Fine-structure changing collisions in $^{87}$Rb upon D2 excitation in the hyperfine Paschen-Back regime

TL;DR

This study examines how collisions in hot rubidium vapor under strong magnetic fields cause changes in atomic fine structure, affecting fluorescence and quantum optics applications.

Contribution

It demonstrates that fine-structure changing collisions occur in buffer-gas free rubidium vapor under hyperfine Paschen-Back conditions, revealing quantum number conservation during collisions.

Findings

Fine-structure changing collisions occur in buffer-gas free vapor.

The $m_{J}$ quantum number changes, $m_{I}$ is conserved.

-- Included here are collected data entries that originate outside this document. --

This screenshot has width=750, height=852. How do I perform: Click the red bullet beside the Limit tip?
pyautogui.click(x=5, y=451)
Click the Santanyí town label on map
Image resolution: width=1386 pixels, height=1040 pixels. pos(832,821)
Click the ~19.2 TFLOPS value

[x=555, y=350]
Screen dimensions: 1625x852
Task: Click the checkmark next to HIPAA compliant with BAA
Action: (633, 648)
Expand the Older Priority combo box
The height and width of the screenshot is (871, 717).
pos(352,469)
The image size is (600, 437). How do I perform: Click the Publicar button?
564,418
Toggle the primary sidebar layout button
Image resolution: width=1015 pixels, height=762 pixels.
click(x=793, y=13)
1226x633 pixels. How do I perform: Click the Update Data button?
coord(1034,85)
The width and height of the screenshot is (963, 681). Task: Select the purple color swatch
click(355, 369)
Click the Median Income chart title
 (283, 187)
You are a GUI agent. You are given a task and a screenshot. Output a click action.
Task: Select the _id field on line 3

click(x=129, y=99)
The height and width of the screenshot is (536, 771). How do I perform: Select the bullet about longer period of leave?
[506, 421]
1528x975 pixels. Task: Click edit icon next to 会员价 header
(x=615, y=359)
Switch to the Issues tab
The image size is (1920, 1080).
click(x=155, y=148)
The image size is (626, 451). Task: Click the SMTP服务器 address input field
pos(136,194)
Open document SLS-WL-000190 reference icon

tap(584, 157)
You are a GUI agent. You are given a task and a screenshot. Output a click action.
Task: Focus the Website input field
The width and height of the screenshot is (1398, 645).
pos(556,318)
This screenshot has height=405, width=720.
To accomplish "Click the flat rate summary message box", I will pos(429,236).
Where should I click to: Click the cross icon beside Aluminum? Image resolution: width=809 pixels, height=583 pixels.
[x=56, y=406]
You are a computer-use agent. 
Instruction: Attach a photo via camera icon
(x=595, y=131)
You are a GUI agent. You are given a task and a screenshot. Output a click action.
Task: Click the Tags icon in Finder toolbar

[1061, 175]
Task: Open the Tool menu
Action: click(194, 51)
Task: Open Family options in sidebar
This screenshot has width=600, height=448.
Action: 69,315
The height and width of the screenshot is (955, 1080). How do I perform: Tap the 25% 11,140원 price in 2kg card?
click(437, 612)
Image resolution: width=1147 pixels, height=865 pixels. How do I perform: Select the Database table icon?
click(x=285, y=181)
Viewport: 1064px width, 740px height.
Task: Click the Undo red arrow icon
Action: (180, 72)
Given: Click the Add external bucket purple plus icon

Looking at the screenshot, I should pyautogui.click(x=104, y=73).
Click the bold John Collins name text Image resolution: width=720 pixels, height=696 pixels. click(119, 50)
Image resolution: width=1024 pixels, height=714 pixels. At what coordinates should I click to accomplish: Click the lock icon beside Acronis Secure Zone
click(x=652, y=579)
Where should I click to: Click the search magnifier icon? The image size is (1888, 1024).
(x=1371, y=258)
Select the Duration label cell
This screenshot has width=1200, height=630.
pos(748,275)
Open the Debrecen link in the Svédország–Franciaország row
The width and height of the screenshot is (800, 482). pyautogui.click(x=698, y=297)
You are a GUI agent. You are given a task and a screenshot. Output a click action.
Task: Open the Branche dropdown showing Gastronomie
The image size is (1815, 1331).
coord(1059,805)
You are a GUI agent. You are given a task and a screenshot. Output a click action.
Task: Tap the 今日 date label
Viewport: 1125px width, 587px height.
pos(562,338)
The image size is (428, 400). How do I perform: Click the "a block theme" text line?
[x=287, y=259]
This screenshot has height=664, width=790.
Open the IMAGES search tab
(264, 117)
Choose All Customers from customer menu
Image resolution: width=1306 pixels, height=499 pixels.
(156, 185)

Collisional effects influence fluorescence lineshape and quantum optics experiments.

Abstract

We investigate fine structure changing collisions in $^{87}$Rb vapour upon D2 excitation in a thermal vapour at 350 K; the atoms are placed in a 0.6 T axial magnetic field in order to gain access to the hyperfine Pashen-Back regime. Following optical excitation on the D2 line, the exothermic transfer 5P$_{3/2}$$\rightarrow$5P$_{1/2}$ occurs as a consequence of buffer-gas collisions; the $^{87}$Rb subsequently emits a photon on the D1 transition. We employ single-photon counting apparatus to monitor the D1 fluorescence, with an etalon filter to provide high spectral resolution. By studying the D1 fluorescence when the D2 excitation laser is scanned, we see that during the collisional transfer process the $m_{J}$ quantum number of the atom changes, but the nuclear spin projection quantum number, $m_{I}$, is conserved. A simple kinematic model incorporating a coefficient of restitution in the collision accounted for the change in velocity distribution of atoms undergoing collisions, and the resulting fluorescence lineshape. The experiment is conducted with a nominally ``buffer-gas free" vapour cell; our results show that fine structure changing collisions are important with such media, and point out possible implications for quantum-optics experiments in thermal vapours producing entangled photon pairs with the double ladder configuration, and solar physics magneto-optical filters.